Il y eut un silence.

– Et il est au courant que vous voulez le faire passer pour un type détestable ?

– Non, il niera et sa réaction semblera toute naturelle, ça renforcera l'indignation du public. Personne ne doutera de toi, tes fans te soutiendront. Avec un peu de chance, tu pourrais même augmenter ta popularité du même coup. Tu nous remercieras.

– Vous brisez sa carrière avant même qu'il ait eu la moindre chance de...

– Nous n'aurions pas eu à faire ça si tu t'étais contenté d'obéir ! le coupa Winston en lui tendant plusieurs photos découpées dans des magasines.

Les premières avaient clairement été prises par des portables ; on le voyait debout, à demi caché par le patron qui criait sur Neil, face à ses fans, l'air désorienté, et enfin tiré dehors par Neil qui tenait son poignet.
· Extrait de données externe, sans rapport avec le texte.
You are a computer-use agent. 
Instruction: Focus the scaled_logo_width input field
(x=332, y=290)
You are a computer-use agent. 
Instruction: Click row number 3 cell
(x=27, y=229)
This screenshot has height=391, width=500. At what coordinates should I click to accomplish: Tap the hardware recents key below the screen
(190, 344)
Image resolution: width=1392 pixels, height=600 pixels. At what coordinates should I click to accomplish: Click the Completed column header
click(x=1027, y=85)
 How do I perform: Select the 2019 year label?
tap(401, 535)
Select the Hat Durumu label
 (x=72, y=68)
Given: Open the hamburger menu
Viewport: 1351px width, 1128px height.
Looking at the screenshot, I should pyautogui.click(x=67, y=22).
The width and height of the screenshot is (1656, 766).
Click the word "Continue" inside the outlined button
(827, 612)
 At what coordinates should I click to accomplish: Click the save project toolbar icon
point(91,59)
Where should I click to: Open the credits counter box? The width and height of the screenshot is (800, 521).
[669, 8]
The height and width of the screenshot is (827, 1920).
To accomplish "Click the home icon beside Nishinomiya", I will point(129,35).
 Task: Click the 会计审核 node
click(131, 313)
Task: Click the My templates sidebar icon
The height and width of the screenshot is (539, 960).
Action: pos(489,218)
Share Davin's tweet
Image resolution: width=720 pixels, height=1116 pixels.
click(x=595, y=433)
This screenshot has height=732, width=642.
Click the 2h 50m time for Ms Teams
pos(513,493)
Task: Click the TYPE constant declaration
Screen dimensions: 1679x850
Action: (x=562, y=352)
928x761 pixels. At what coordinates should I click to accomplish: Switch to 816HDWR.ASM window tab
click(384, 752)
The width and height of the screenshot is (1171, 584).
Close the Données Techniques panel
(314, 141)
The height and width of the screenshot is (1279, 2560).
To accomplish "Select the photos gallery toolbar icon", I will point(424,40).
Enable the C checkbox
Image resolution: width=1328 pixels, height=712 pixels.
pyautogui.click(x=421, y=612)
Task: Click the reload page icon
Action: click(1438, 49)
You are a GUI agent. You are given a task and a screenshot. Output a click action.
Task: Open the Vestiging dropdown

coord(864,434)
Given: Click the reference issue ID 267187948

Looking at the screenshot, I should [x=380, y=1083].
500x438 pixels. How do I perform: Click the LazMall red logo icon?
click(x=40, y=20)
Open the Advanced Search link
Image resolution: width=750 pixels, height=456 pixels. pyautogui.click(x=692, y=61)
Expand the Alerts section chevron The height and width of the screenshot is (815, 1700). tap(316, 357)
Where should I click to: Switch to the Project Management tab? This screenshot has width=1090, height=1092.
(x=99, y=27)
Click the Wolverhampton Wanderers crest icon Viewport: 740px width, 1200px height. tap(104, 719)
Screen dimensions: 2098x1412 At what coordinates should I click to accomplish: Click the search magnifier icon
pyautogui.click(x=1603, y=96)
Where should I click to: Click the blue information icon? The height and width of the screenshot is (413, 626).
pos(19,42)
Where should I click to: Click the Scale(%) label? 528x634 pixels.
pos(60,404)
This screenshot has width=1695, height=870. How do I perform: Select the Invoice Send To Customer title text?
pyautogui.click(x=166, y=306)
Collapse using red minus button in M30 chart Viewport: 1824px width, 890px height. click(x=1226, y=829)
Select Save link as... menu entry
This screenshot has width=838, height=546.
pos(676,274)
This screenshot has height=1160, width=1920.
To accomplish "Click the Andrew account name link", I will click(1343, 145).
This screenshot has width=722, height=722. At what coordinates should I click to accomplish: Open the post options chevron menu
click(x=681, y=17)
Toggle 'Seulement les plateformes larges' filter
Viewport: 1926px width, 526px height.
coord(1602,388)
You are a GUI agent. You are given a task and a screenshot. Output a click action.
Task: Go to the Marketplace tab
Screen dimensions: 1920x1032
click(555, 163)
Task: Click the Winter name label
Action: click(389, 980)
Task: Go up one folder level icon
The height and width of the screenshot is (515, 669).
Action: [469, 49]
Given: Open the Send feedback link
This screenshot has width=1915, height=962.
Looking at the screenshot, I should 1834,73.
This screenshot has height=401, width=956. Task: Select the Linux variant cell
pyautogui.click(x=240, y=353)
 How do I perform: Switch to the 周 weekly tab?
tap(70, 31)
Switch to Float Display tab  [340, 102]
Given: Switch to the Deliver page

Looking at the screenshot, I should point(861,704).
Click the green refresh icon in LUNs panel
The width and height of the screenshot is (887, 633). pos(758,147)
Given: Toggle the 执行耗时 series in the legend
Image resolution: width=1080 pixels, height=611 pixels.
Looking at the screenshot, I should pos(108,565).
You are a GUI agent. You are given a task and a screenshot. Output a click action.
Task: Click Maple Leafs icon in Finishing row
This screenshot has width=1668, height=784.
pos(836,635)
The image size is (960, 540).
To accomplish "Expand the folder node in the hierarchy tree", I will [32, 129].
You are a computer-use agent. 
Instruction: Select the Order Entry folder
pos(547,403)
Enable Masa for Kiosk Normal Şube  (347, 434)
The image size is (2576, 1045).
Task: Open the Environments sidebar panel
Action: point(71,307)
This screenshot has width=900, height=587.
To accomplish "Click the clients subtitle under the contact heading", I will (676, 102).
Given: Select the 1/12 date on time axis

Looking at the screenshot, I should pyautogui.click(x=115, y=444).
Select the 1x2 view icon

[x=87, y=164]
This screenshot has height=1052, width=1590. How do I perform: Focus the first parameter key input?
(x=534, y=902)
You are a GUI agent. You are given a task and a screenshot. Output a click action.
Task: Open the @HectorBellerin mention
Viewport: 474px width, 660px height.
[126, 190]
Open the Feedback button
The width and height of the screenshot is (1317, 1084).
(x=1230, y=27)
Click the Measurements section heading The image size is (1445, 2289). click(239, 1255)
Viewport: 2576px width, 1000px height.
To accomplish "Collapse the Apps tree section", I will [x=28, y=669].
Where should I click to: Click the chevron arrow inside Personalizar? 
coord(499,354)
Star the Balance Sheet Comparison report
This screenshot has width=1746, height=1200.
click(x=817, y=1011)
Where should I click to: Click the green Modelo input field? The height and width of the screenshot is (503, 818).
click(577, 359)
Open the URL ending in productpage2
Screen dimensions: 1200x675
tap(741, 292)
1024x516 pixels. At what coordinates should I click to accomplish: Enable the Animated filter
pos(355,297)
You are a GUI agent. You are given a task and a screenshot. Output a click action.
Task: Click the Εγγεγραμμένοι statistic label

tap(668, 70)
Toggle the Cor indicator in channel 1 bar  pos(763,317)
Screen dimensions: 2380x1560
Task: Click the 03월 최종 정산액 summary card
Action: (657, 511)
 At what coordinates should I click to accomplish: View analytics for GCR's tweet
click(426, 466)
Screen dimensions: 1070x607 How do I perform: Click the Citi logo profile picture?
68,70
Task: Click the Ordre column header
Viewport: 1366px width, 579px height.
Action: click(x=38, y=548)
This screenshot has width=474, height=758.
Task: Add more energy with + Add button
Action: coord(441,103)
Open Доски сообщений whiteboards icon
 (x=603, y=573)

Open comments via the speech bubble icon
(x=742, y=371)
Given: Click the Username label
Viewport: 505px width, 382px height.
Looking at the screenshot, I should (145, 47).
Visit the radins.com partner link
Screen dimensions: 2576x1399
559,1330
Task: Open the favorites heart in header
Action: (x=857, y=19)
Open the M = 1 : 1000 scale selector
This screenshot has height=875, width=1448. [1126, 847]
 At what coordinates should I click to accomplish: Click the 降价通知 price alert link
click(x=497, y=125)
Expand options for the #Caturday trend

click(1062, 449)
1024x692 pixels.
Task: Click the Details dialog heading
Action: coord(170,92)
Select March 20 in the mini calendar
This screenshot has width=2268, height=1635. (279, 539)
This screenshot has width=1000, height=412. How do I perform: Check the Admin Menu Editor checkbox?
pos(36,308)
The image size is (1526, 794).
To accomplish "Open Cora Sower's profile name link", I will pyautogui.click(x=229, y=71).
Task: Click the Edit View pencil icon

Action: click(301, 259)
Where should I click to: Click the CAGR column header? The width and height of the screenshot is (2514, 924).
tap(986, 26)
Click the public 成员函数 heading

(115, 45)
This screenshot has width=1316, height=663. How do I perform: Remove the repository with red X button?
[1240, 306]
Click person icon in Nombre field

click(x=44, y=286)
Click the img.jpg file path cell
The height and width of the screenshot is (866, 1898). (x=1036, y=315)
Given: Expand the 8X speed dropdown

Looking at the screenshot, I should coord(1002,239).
La quatrième image était floue ; il était sur le pont et tendait sa bouteille d'eau à Neil.

Winston tendit la main pour reprendre les clichés et Matthew fit un pas en arrière par réflexe. Les photos lui furent arrachées, mais les portes coulissantes derrière lui s'étaient ouvertes.

– Je sors, déclara-t-il.

Avant que qui que ce soit ait pu l'en empêcher, il quitta le grand bâtiment. Dans la rue, il se mêla à la foule pressée de la capitale et se perdit entre les ruelles et les grandes places, l'esprit saturé.

Détruire la carrière du violoniste ou laisser couler la sienne ? Une voix désagréable lui souffla que contrairement à lui, Neil n'avait pas de carrière. S'il refusait, il perdrait tout. Il tourna ses paumes vers son visage. Ses mains, qu'est-ce qu'elles étaient capables d'accomplir ? À part chanter, qu'est-ce qu'il savait faire ? Rien. Winston s'en était assuré.